Tras andar un buen rato topé con una cascada de cierto caudal, zona bastante agreste de por sí, pero que se reveló en mi conciencia como el posible fin de la búsqueda. Si Jesucristo había permanecido varios días en el desierto para hacerse fuerte y superar las tentaciones del diablo, ¿por qué no podía yo sumergirme en la cascada un periodo de tiempo equivalente para alcanzar nuevos estados espirituales?. Así que, con mucho cuidado, guardé la ropa y la cámara bajo unas piedras y entré en el agua semicongelada para esperar la venida de la Gran Presencia. Realmente, a partir de aquí no sé muy bien lo que sucedió, ya que desperté otra vez en en el pueblo. Al parecer, las gentes de lugar me habían recogido mientras la corriente me arrastraba río abajo, congelado y desnudo. El espectáculo de mi vuelta a la consciencia fue quizá un poco patético, pero tras balbucear algunas explicaciones no muy claras, pude huir en un descuido de los lugareños y volver a subir corriendo hasta el bosque, para ponerme la ropa otra vez y recoger la cámara.

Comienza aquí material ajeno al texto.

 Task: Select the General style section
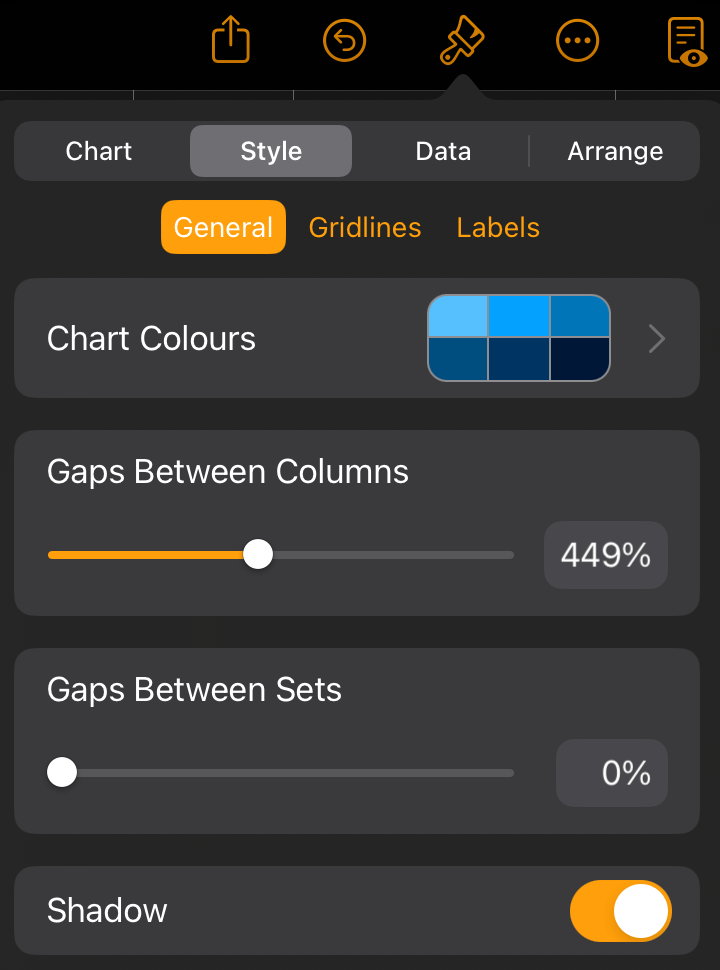(223, 227)
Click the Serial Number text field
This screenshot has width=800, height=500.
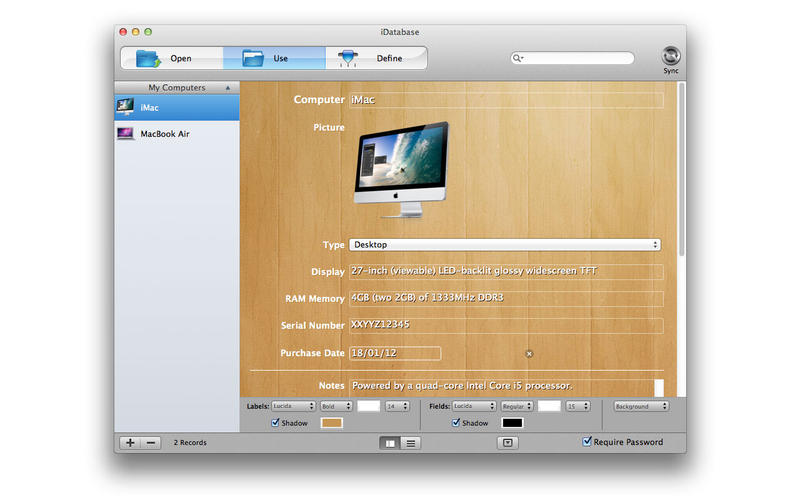[505, 326]
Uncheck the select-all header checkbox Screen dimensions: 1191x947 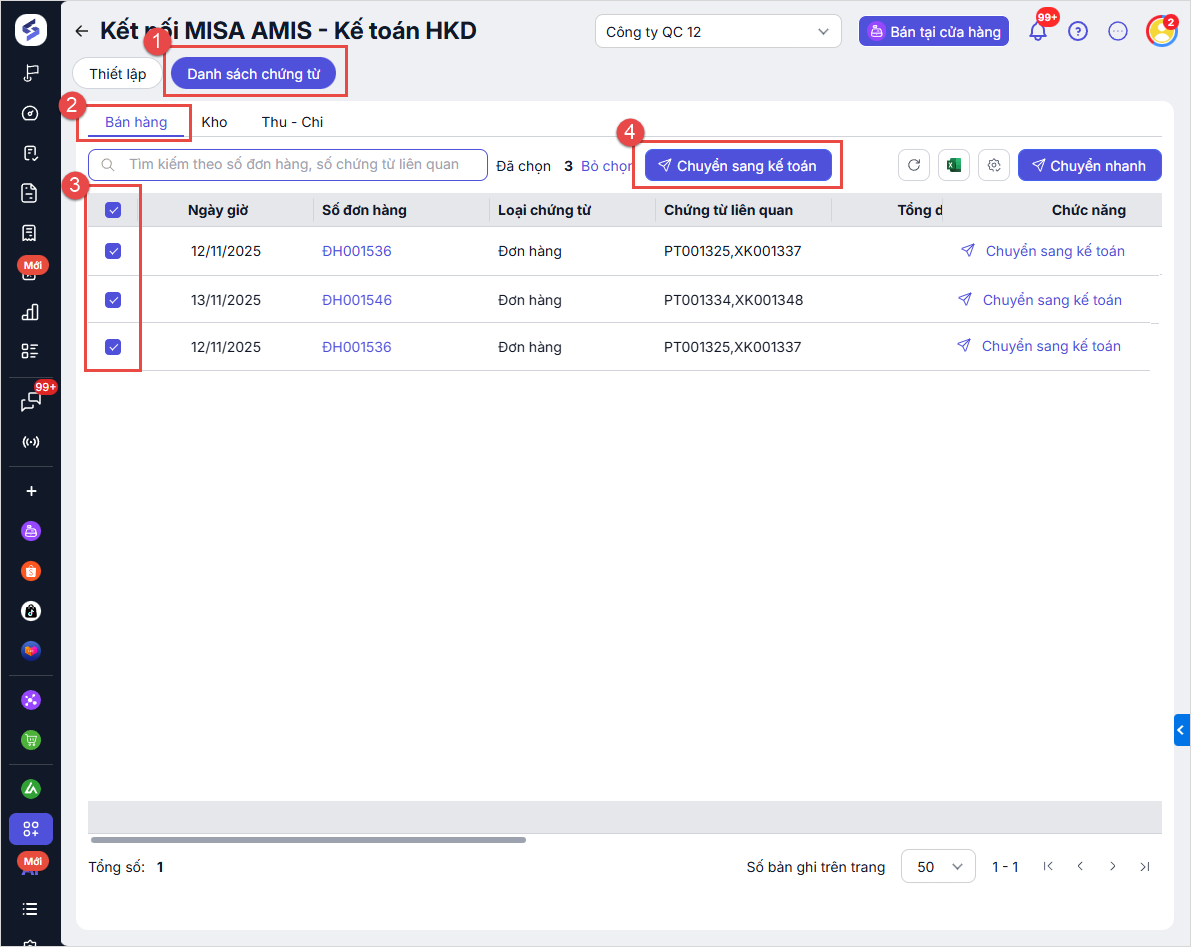(x=113, y=210)
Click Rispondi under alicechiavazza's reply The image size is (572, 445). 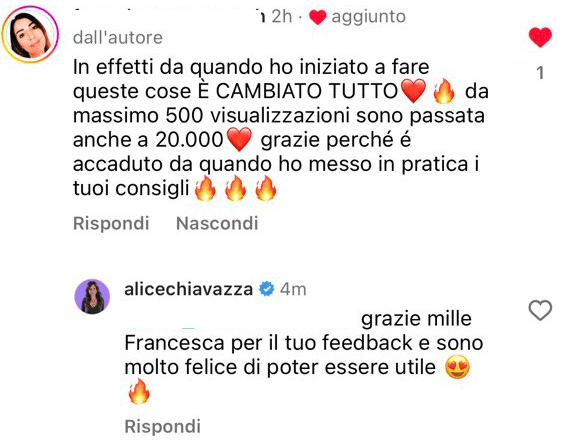tap(162, 426)
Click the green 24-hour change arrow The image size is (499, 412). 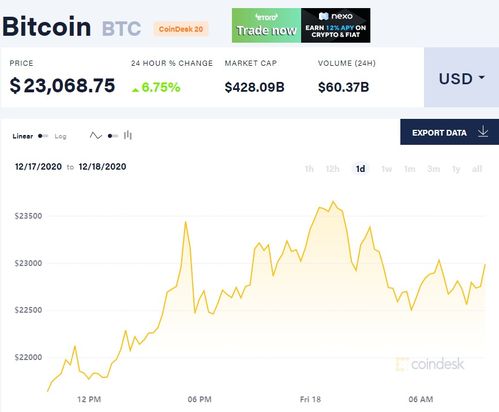coord(135,90)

Yo no estuve en Espinaredo.

Todo había fracasado. Terminé la ascensión y desde la parte más alta de la ruta lloré amargamente. Mis esfuerzos habían sido en vano, el Espíritu de Espinaredo no había aparecido y yo sólo podía vivir para lamentarlo. De regreso a casa paré en el hotel donde sabía se habían alojado aquellos primeros privilegiados (iba a preguntar en el pueblo, pero la vergüenza fue superior a mí), sin embargo sus dueños no pudieron ayudarme. No habían visto nada raro, las lámparas no se habían movido aquella noche, el viento no ululaba más fuerte de lo normal, no se oyeron voces, no apareció el macho cabrío ni volaron las brujas en las escobas… “qué ignoranteis sois“, pensé, “no sólo no os habeis dado cuenta nada sino que además pensais que el Espíritu de Espinaredo no existe“.